Drive already mounted at /content/drive; to attempt to forcibly remount, call drive.mount("/content/drive", force_remount=True).

Loaded 3222 training rows from train/eng.csv
Loaded 160 test rows from dev/eng.csv
Training columns: ['id', 'text', 'polarization']


In [None]:
# ============================================================================
# CONFIGURATION
# ============================================================================
MODEL_NAME = "microsoft/deberta-v3-base"
MAX_LENGTH = 256
BATCH_SIZE = 16
GRAD_ACCUMULATION = 1
LEARNING_RATE = 1e-5
EPOCHS = 8
WARMUP_RATIO = 0.1

print("Configuration:")
print(f"  Model: {MODEL_NAME}")
print(f"  Max Length: {MAX_LENGTH}")
print(f"  Batch Size: {BATCH_SIZE}")
print(f"  Learning Rate: {LEARNING_RATE}")
print(f"  Epochs: {EPOCHS}")

# Check for GPU
if not torch.cuda.is_available():
    print("\nWARNING: Running on CPU. Switch to GPU for faster training.")
    print("Go to Runtime > Change runtime type > T4 GPU")
else:
    print(f"\nGPU Detected: {torch.cuda.get_device_name(0)}")

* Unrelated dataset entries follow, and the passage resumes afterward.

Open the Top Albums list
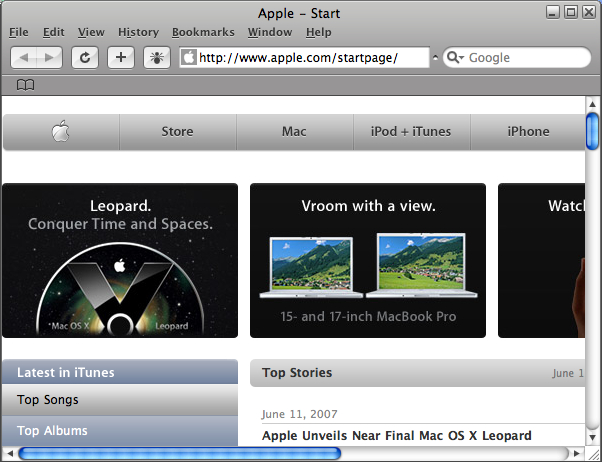Image resolution: width=602 pixels, height=462 pixels. (52, 431)
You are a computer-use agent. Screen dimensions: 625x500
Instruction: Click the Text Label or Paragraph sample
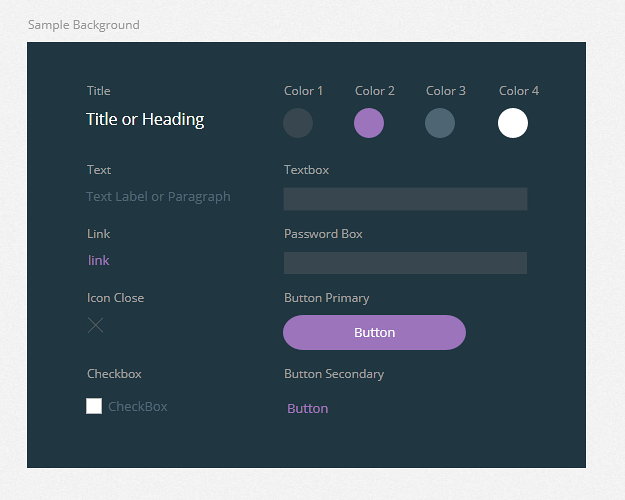coord(158,197)
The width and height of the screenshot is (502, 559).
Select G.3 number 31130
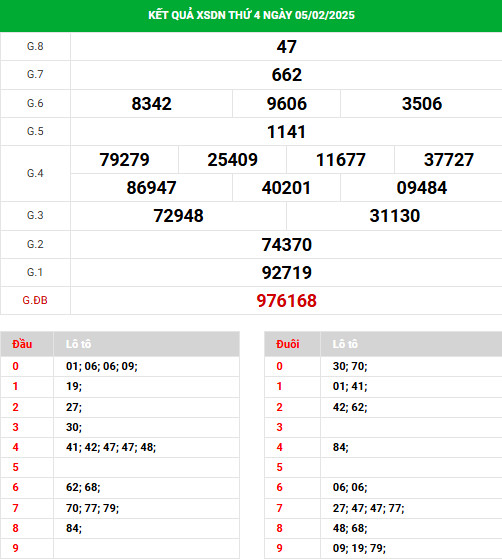coord(395,216)
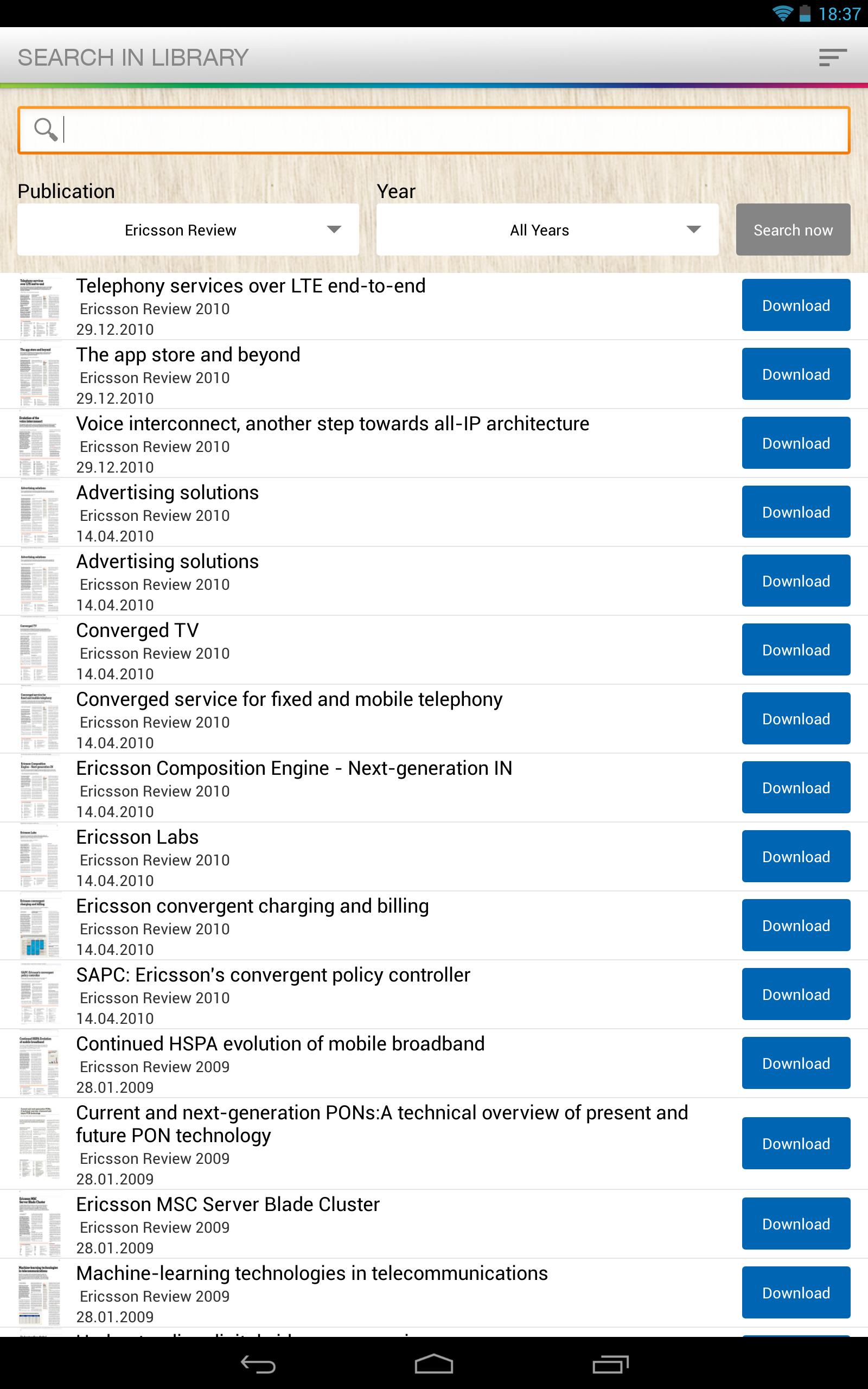
Task: Download Ericsson MSC Server Blade Cluster
Action: click(x=796, y=1224)
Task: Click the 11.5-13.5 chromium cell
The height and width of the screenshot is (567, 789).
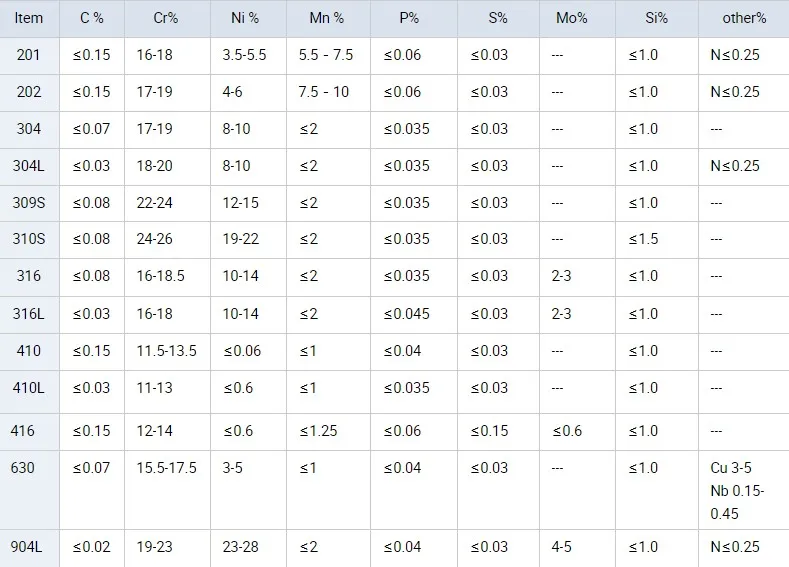Action: pyautogui.click(x=166, y=351)

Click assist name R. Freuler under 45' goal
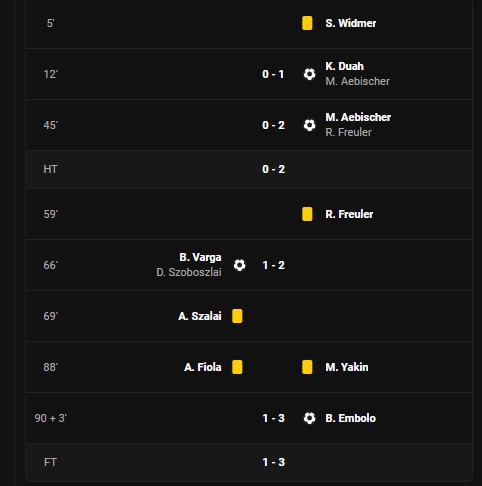[x=348, y=132]
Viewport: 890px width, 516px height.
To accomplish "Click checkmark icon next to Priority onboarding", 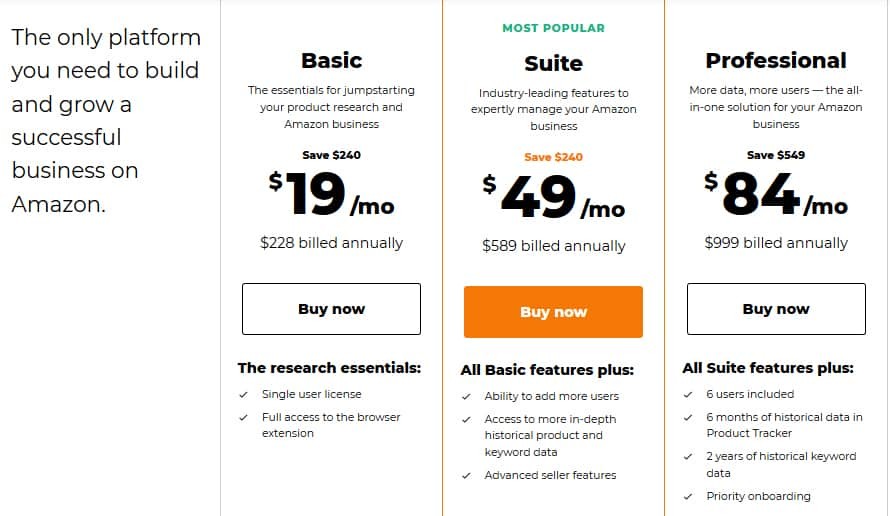I will [x=688, y=497].
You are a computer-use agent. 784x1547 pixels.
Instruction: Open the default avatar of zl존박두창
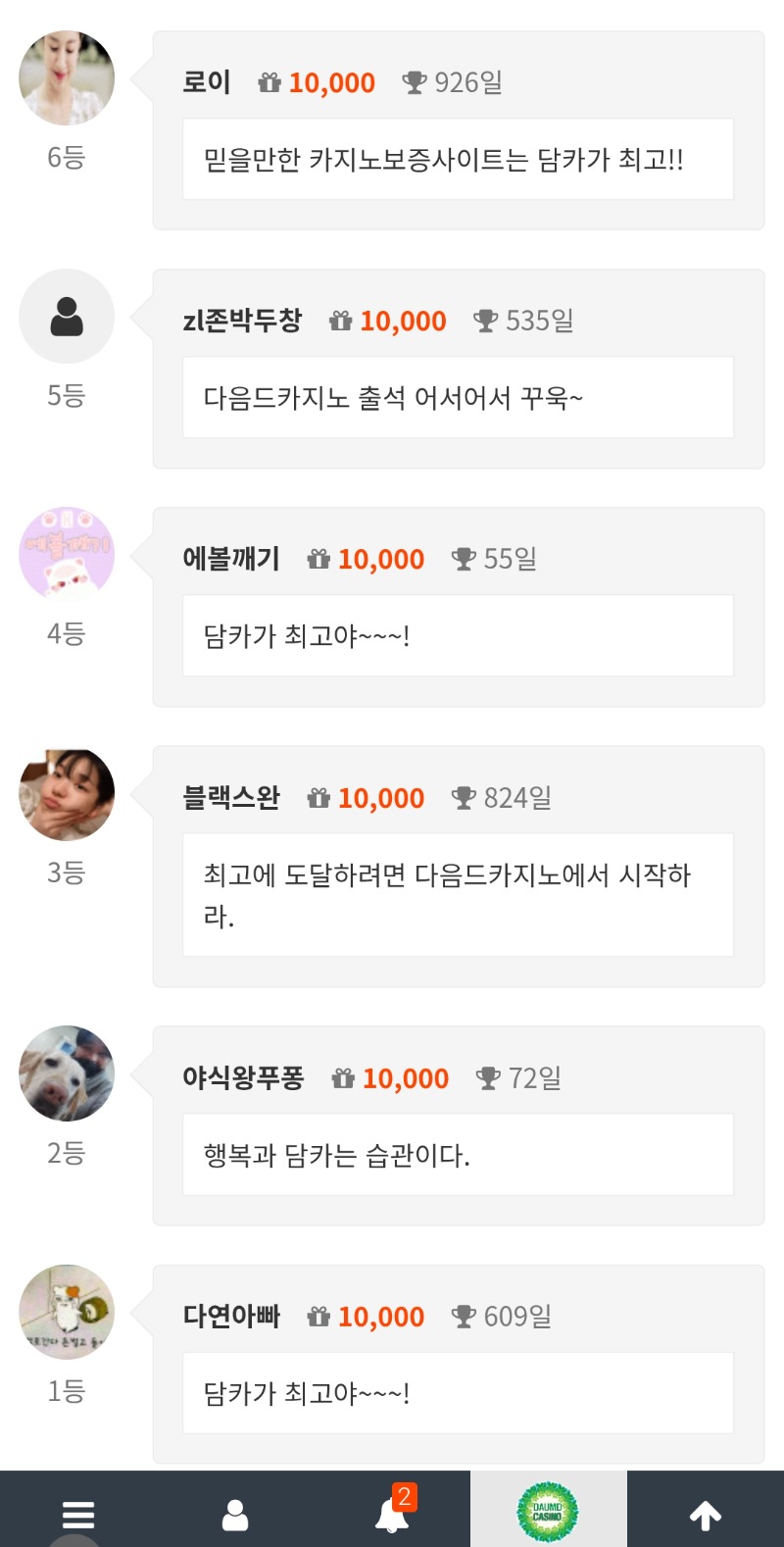coord(67,317)

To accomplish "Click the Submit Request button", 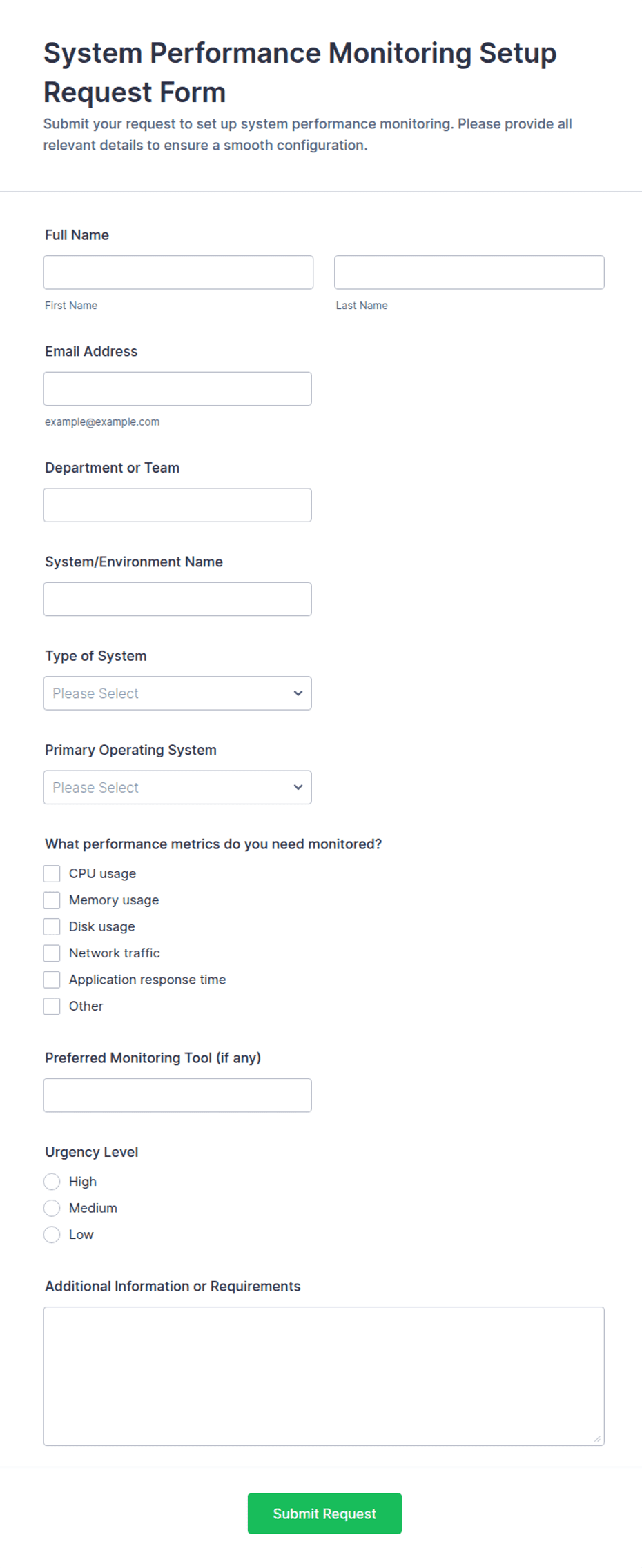I will click(324, 1514).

# ============================================================================
# DATA PREPROCESSING
# ============================================================================
print("\n--- Data Preprocessing ---")

# Clean training data
train_df['text'] = train_df['text'].fillna('').astype(str)
train_df['text'] = train_df['text'].str.strip()
train_df['polarization'] = train_df['polarization'].fillna(0).astype(int)

# Remove empty texts
train_df = train_df[train_df['text'].str.len() > 0].reset_index(drop=True)

# Ensure only valid labels (0 or 1)
train_df = train_df[train_df['polarization'].isin([0, 1])].reset_index(drop=True)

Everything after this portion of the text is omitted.